Denselben Rang belegte das Team Léon Buck, Fernand Leischen, Bub Gretsch, Paul Anen im Mannschaftswettbewerb. Nach Siegen über Australien (8:3), Frankreich (9:6), Finnland (10:6), einer Niederlage gegen Ungarn (4:10) und dem Halbfinalerfolg über Dänemark (10:5) war das Finale erreicht. Hier gab es allerdings gegen Italien (2:12), Schweden (3:13) und die Schweiz (4:8) nur Niederlagen.

Ein weiter Weg

In die Sportgeschichte ein ging auch die Zeit, die Robert Schaeffer, Jean Hamilius, Fred Hammer und Gérard Rasquin über 4×400 m erzielten. Die 3‘16“2 verschwanden erst 46 Jahre später aus den Rekordlisten, als Paul Zens, Claude Godart, Marc Reuter und Carlos Calvo in Kaunas, der zweitgrößten Stadt Litauens, 3‘15“58 liefen.

Fast 70 Jahre sind seit Josy Barthels Einzug ins olympische 1.500-m-Finale vergangen, und niemand hätte auch nur im Traum daran gedacht, dass Charles Grethen im August 2021 Ähnliches in Tokio schaffen könnte. Selbst Barthel gelang es 1956 bei den Spielen in Melbourne nicht mehr, den Endlauf zu erreichen. Er scheiterte in seiner Serie mit einer Zeit von 3‘50“0. Ähnliches passierte schon Pierre Hemmer (4‘07“7) und Charles Stein (4‘17“0) bei den Spielen von Berlin 1936. Beide schieden vorzeitig aus.

Übrigens scheiterten auch alle Mittelstreckler, die bei Olympia über 800 m für Luxemburg an den Start gingen, vorzeitig, der Reihe nach Jean Proess (1920), Christophe Mirgain (1924), Louis Schmit (1928), Pierre Hemmer (1936), Charles Stein (1936), Josy Barthel (1948), Gérard Rasquin (1956), Norbert Haupert (1960), Michel Medinger (1964), David Fiegen (2004), Charline Mathias (2016) und Charles Grethen (2016).

Gesucht, gefunden?

Mit seiner neuen Rekordzeit von 3‘32“86 steht Grethen nun einsam an der Spitze der ewigen Luxemburger Bestenliste über 1.500 m. Hinter ihm folgen Justin Gloden (1980) mit einem Abstand von 7‘06“ (3‘39“92) und David Fiegen (2004) mit einem Rückstand von 7‘12“ (3‘39“98). In dieser ewigen Luxemburger Bestenliste liegt Josy Barthel immerhin noch auf dem 8. Rang. Zwei Plätze vor ihm ist René Kilburg klassiert, der die Zeiten des Olympiasiegers als Erster unterbot.
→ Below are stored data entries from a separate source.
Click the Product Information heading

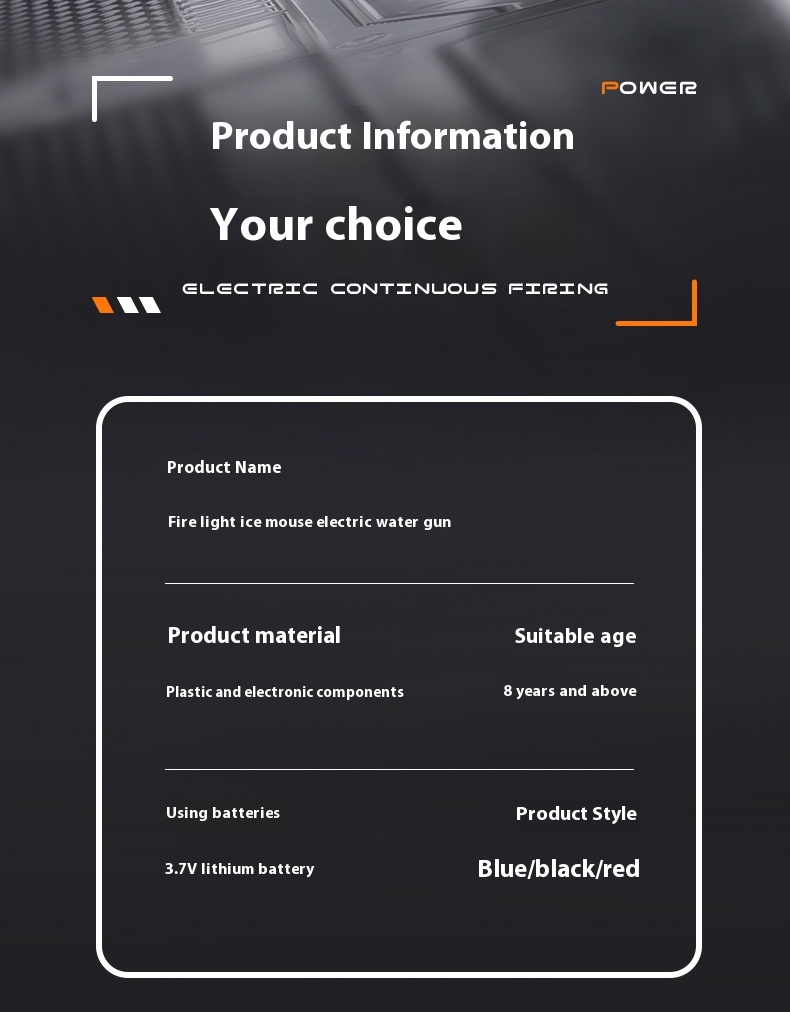[392, 136]
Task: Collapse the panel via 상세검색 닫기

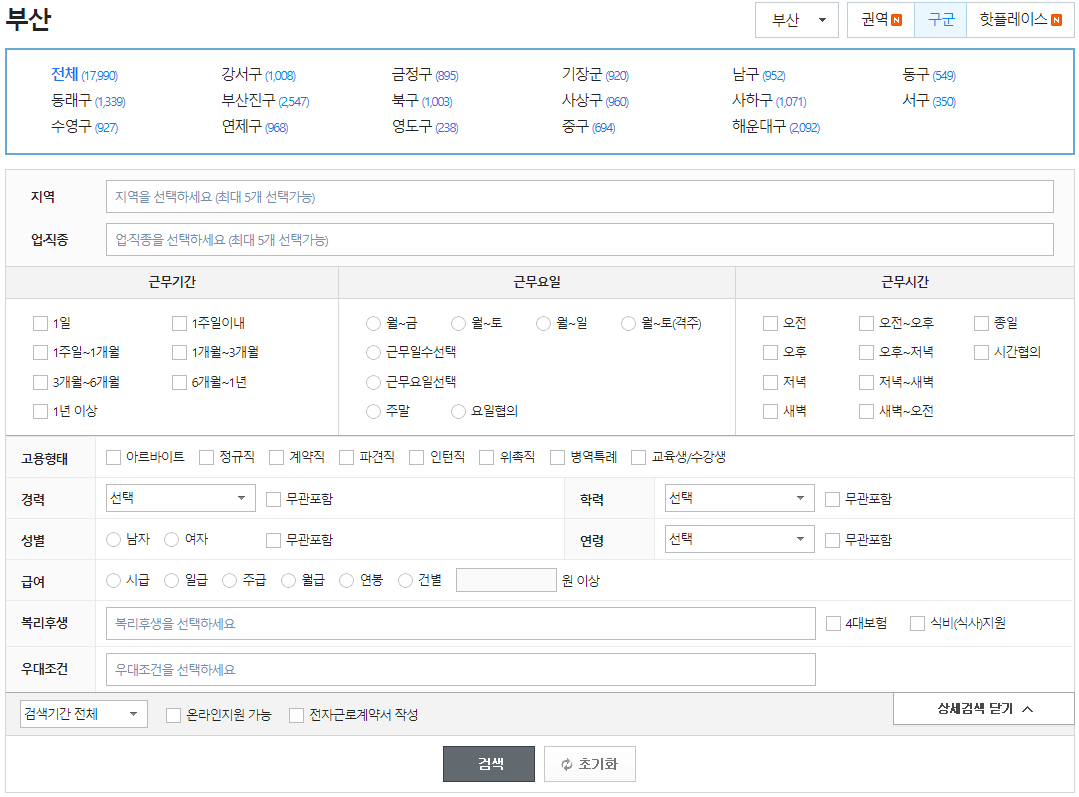Action: [983, 708]
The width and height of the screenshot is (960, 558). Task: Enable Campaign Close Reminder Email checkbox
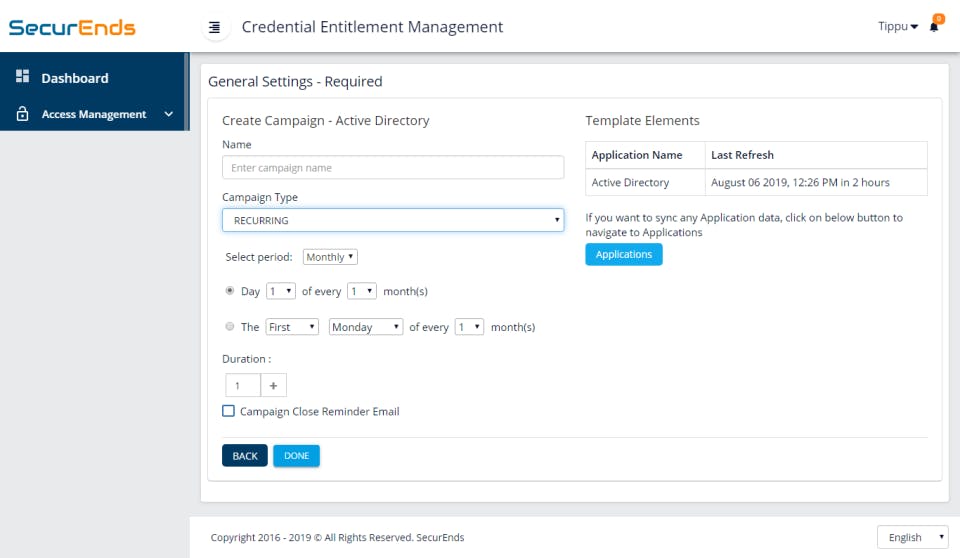click(229, 411)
Barthels Rekorde über 1.500 m, die Meile und 2.000 m hielten bis in den Sommer 1966 hinein, ehe Kilburg sie zwischen dem 22. Juni und dem 7. Juli 1966 verbesserte. Wegen einer Verletzung aber verpasste der vom kürzlich verstorbenen Aimé Knepper trainierte Athlet die Spiele von Mexico 1968.

Seit der ersten Teilnahme von Luxemburger Sportlern an Olympischen Spielen (1912 in Stockholm) wurden genau 50 Leichtathleten, darunter zwölf sogenannte Mittelstreckler, selektioniert. Auf einen Nachfolger von Josy Barthel wartete das Land bisher vergebens. Vielleicht hat es ihn nun in der Person von Charles Grethen gefunden.